## CONSIGNE
Combien de lignes des données contiennent le mot « Instruction » ? Indiquez seulement ce nombre.

## DONNÉES FOURNIES
-------------------------

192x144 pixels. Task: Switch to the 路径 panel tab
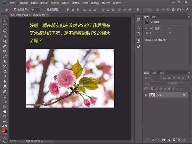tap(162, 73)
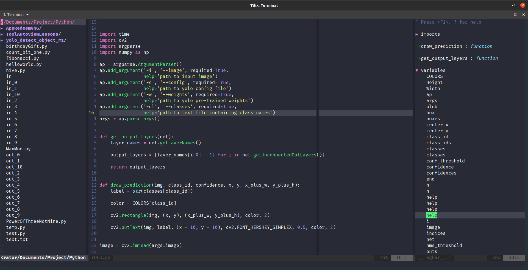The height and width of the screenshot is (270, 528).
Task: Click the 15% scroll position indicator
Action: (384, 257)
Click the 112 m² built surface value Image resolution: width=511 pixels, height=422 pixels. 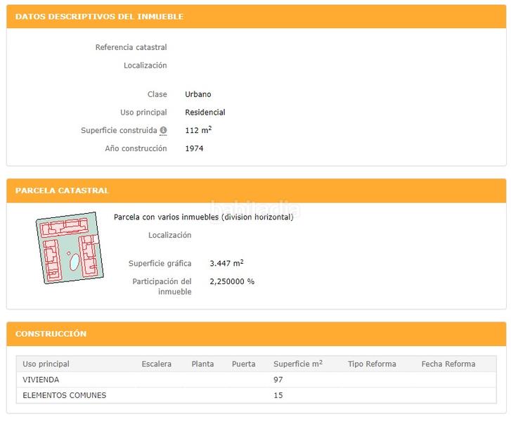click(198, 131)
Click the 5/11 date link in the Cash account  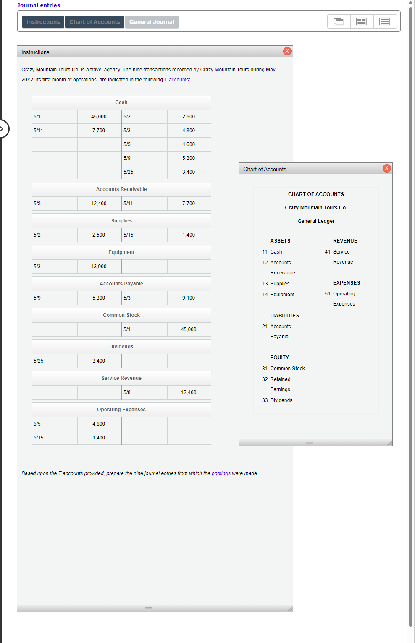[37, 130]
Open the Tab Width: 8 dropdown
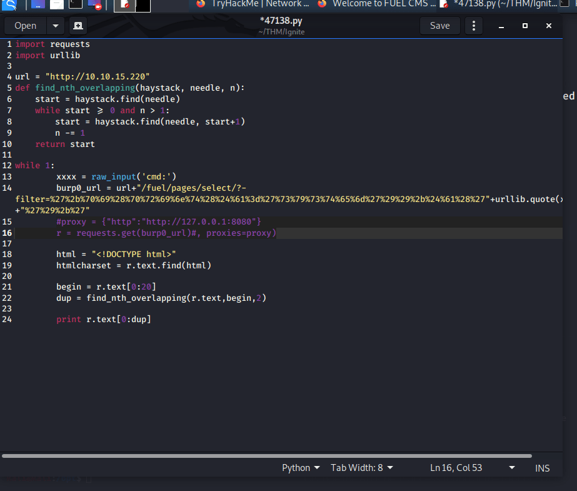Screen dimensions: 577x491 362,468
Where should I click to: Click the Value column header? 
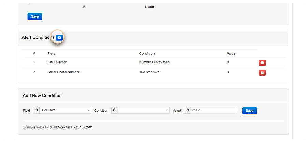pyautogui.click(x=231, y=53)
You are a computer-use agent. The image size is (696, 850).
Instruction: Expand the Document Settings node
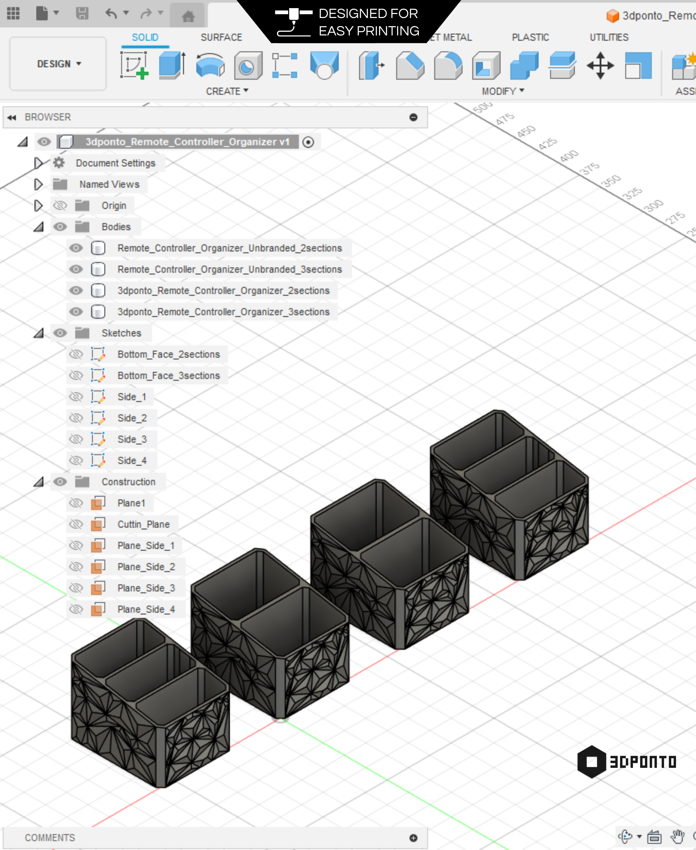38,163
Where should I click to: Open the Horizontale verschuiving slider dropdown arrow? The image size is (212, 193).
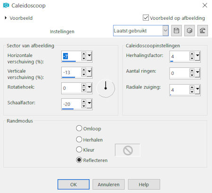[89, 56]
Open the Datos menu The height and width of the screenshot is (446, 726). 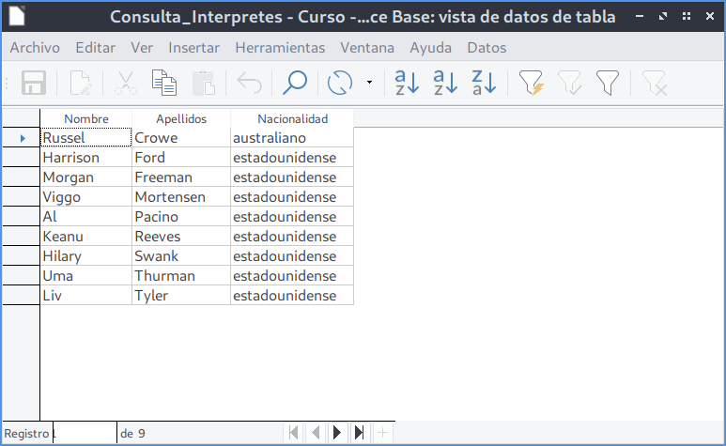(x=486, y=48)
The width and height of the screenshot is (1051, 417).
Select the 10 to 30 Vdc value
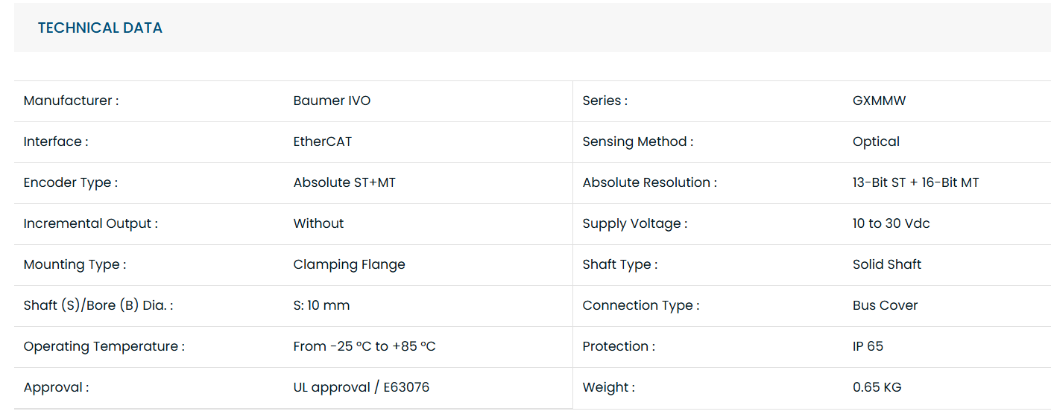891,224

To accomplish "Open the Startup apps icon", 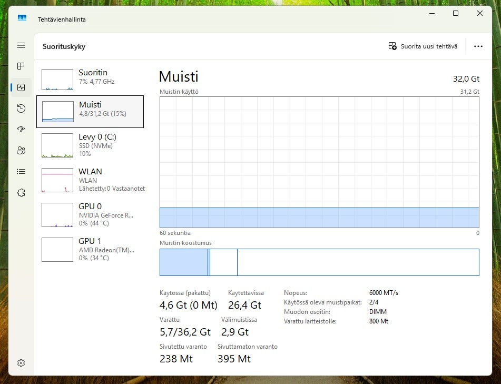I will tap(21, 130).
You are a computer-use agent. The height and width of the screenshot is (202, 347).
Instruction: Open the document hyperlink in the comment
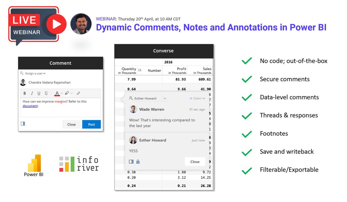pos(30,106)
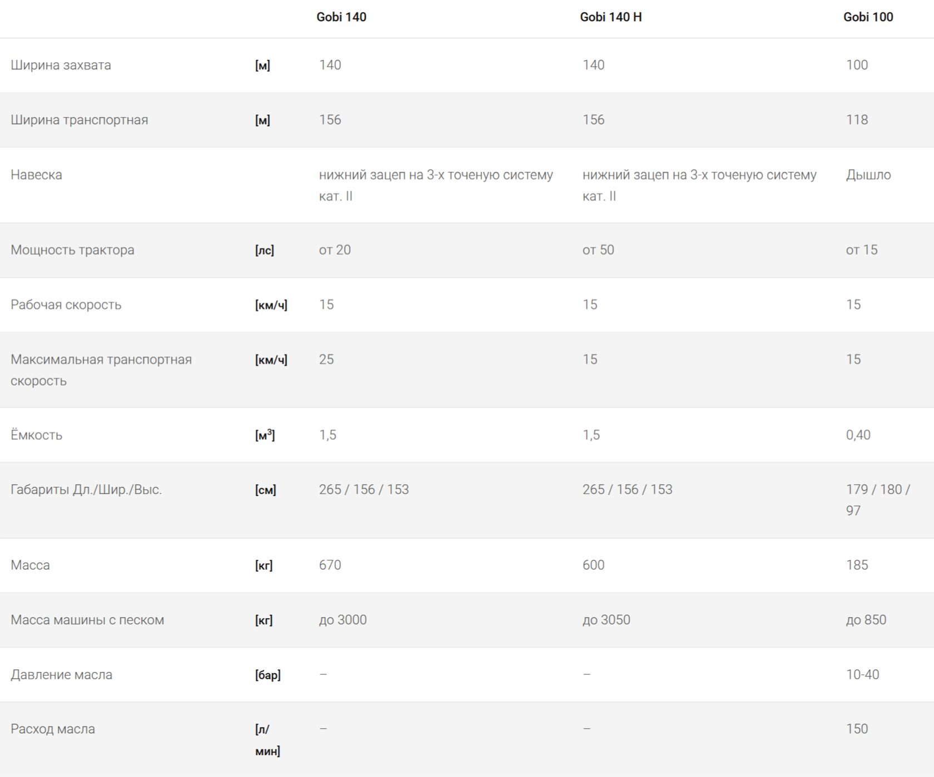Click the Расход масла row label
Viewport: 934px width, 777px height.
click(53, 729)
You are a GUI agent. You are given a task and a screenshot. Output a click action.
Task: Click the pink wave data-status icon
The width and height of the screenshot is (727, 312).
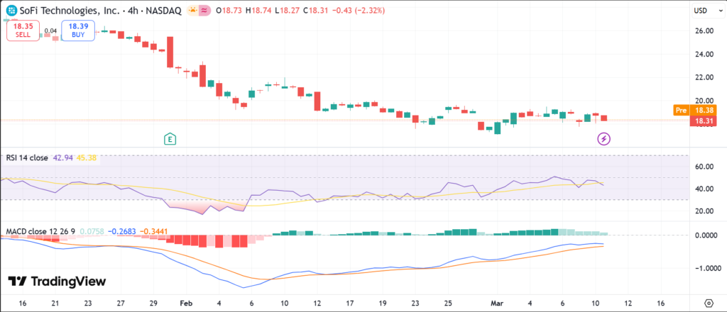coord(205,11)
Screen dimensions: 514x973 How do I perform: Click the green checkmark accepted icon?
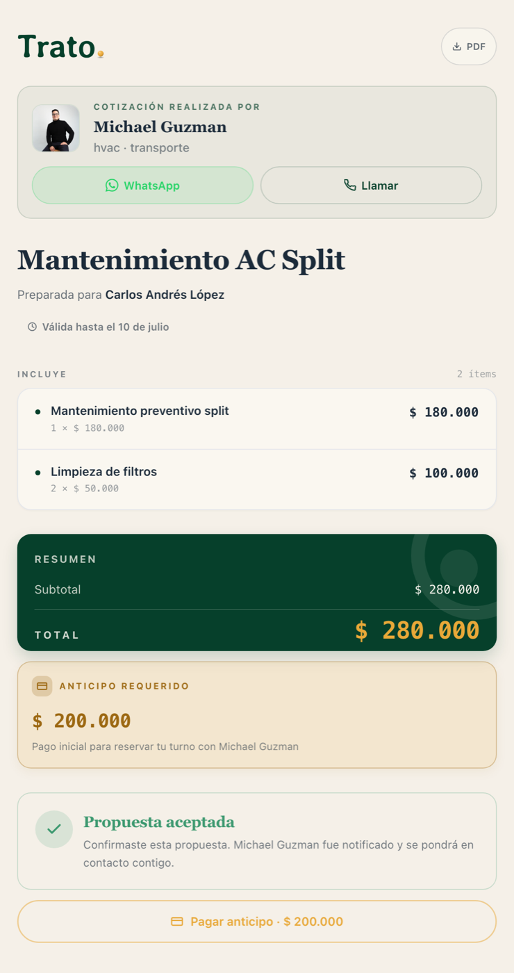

-------------------------

## RÉSULTAT
2